_Your task:_ Quote the records below exactly, from the line containing "Where should I click to: Click the SalesMap" down through the line containing "tap(275, 214)", both lines included.

_Working data:_

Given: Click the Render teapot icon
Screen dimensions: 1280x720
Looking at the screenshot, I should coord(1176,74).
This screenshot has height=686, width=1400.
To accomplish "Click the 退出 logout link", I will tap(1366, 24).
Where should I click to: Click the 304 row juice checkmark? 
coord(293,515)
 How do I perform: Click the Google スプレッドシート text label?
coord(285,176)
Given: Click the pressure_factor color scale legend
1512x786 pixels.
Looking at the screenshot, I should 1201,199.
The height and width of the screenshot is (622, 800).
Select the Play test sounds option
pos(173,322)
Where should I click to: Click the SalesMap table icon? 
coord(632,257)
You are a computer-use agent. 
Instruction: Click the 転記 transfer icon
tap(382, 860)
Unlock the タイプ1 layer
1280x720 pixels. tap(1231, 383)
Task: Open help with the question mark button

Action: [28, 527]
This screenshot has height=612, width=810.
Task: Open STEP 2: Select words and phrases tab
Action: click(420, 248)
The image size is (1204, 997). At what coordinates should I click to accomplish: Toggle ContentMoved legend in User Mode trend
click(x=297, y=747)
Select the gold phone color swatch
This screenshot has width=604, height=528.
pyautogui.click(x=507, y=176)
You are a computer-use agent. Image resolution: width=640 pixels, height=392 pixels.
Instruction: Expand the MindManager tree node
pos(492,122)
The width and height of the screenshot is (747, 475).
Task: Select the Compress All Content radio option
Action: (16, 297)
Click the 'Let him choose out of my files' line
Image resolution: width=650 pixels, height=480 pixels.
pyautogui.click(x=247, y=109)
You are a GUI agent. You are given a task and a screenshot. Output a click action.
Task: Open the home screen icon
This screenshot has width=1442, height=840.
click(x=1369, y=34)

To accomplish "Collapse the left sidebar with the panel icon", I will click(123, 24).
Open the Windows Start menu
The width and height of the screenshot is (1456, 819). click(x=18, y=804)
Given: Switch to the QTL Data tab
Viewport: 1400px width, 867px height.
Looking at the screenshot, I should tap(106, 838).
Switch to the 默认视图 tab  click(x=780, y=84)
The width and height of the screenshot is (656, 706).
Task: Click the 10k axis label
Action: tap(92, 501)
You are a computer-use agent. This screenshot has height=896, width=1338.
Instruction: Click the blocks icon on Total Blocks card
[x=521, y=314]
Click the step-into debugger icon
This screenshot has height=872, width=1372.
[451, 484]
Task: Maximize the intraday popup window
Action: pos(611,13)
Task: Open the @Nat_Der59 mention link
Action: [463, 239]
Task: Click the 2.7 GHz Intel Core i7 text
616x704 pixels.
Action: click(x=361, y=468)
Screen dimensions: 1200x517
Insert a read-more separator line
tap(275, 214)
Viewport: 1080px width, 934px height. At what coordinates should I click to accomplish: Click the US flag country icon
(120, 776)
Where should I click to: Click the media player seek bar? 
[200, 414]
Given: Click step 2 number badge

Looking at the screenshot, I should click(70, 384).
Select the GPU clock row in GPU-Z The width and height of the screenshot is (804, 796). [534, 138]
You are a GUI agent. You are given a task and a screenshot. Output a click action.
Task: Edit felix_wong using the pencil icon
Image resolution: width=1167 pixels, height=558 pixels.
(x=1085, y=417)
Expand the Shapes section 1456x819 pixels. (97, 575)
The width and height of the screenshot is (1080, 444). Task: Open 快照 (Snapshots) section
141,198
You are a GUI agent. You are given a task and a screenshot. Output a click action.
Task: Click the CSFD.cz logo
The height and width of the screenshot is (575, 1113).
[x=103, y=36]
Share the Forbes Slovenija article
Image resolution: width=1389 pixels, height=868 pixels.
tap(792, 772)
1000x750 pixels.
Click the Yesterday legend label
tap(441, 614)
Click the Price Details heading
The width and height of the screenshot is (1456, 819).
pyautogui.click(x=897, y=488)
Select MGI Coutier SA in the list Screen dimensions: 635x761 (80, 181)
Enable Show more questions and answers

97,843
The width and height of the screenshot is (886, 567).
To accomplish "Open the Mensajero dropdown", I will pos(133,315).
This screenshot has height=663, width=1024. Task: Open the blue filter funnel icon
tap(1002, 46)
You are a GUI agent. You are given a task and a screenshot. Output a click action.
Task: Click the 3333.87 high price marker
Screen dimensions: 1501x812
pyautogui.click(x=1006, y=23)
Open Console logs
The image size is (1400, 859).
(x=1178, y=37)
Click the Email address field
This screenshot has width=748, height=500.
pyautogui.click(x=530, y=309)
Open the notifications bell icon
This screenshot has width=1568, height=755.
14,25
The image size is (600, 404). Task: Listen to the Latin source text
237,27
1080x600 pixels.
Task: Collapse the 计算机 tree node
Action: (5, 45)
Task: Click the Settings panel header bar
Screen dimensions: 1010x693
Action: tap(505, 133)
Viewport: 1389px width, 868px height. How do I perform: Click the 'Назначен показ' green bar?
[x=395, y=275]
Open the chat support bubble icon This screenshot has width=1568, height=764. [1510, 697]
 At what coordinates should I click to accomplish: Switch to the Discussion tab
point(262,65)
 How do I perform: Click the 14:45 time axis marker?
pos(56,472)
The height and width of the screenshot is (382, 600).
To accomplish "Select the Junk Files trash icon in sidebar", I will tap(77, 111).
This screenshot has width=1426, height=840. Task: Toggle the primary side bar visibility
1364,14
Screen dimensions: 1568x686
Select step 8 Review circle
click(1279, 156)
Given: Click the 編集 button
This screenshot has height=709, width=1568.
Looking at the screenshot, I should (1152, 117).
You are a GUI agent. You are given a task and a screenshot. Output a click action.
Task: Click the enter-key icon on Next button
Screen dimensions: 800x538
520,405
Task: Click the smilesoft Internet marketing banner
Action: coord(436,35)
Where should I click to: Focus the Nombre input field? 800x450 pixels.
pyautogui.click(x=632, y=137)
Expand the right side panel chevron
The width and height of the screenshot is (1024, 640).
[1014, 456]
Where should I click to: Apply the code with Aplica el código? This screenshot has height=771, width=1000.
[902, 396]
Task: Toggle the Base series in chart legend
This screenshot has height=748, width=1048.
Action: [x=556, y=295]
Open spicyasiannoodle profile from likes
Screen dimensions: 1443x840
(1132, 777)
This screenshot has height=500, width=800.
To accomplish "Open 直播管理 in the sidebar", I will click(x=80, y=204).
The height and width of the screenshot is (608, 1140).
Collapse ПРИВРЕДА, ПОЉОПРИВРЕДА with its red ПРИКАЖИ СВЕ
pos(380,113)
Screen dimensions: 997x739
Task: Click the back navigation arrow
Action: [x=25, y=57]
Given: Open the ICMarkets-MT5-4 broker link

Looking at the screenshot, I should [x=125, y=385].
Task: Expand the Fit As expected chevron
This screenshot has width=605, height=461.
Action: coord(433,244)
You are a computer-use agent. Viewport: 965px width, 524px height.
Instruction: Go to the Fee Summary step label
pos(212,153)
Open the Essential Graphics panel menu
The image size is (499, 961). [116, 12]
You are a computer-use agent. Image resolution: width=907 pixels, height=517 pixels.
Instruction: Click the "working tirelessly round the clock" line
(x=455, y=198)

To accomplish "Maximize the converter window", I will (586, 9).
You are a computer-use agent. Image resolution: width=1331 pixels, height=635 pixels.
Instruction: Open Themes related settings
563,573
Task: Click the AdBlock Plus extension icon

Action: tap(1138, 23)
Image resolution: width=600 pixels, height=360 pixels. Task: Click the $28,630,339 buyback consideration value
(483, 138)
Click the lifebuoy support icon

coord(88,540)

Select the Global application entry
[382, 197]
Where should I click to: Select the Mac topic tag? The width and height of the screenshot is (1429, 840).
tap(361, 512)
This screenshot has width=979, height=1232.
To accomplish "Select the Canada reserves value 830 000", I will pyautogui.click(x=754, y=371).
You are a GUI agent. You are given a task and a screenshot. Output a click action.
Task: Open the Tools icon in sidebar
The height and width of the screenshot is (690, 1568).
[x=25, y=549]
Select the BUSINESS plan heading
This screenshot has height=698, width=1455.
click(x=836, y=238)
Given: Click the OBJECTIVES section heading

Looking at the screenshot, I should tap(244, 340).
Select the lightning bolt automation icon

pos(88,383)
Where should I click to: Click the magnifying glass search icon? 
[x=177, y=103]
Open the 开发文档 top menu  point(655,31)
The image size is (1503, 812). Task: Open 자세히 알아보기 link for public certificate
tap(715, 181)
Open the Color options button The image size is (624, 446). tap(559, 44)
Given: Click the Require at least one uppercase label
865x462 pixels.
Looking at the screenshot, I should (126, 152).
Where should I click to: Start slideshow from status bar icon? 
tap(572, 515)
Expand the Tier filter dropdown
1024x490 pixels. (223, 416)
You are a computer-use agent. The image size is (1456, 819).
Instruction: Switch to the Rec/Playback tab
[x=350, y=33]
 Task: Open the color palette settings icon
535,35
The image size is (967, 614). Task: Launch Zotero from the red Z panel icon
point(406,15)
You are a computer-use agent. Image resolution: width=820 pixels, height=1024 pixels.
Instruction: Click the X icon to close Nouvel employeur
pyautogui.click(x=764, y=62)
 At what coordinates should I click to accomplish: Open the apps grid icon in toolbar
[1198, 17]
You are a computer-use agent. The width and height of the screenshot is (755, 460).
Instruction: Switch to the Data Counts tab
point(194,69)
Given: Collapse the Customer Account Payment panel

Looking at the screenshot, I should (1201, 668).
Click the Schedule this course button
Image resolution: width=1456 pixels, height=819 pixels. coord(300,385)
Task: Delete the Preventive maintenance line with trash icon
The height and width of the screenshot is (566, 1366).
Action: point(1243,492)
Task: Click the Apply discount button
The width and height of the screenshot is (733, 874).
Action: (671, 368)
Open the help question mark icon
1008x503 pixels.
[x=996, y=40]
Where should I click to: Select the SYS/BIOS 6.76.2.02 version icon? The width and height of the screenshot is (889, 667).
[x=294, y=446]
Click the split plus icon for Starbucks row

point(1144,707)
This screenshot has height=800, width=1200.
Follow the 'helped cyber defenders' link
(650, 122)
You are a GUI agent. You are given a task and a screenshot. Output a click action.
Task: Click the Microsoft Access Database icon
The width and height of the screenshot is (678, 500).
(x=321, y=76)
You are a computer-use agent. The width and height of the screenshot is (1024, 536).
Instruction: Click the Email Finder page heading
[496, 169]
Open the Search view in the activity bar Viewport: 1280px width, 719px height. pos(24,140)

_Exercise answer:_
Where should I click to: Click the SalesMap table icon? 
coord(632,257)
You are a computer-use agent. 
Instruction: Click the 転記 transfer icon
tap(382, 860)
Unlock the タイプ1 layer
1280x720 pixels. tap(1231, 383)
Task: Open help with the question mark button

Action: [28, 527]
This screenshot has height=612, width=810.
Task: Open STEP 2: Select words and phrases tab
Action: click(420, 248)
The image size is (1204, 997). At what coordinates should I click to accomplish: Toggle ContentMoved legend in User Mode trend
click(x=297, y=747)
Select the gold phone color swatch
This screenshot has width=604, height=528.
pyautogui.click(x=507, y=176)
You are a computer-use agent. Image resolution: width=640 pixels, height=392 pixels.
Instruction: Expand the MindManager tree node
pos(492,122)
The width and height of the screenshot is (747, 475).
Task: Select the Compress All Content radio option
Action: (16, 297)
Click the 'Let him choose out of my files' line
Image resolution: width=650 pixels, height=480 pixels.
pyautogui.click(x=247, y=109)
You are a GUI agent. You are given a task and a screenshot. Output a click action.
Task: Open the home screen icon
This screenshot has width=1442, height=840.
click(x=1369, y=34)

To accomplish "Collapse the left sidebar with the panel icon", I will click(123, 24).
Open the Windows Start menu
The width and height of the screenshot is (1456, 819). click(x=18, y=804)
Given: Switch to the QTL Data tab
Viewport: 1400px width, 867px height.
Looking at the screenshot, I should tap(106, 838).
Switch to the 默认视图 tab  click(x=780, y=84)
The width and height of the screenshot is (656, 706).
Task: Click the 10k axis label
Action: tap(92, 501)
You are a computer-use agent. This screenshot has height=896, width=1338.
Instruction: Click the blocks icon on Total Blocks card
[x=521, y=314]
Click the step-into debugger icon
This screenshot has height=872, width=1372.
[451, 484]
Task: Maximize the intraday popup window
Action: pos(611,13)
Task: Open the @Nat_Der59 mention link
Action: [463, 239]
Task: Click the 2.7 GHz Intel Core i7 text
616x704 pixels.
Action: click(x=361, y=468)
Screen dimensions: 1200x517
Insert a read-more separator line
tap(275, 214)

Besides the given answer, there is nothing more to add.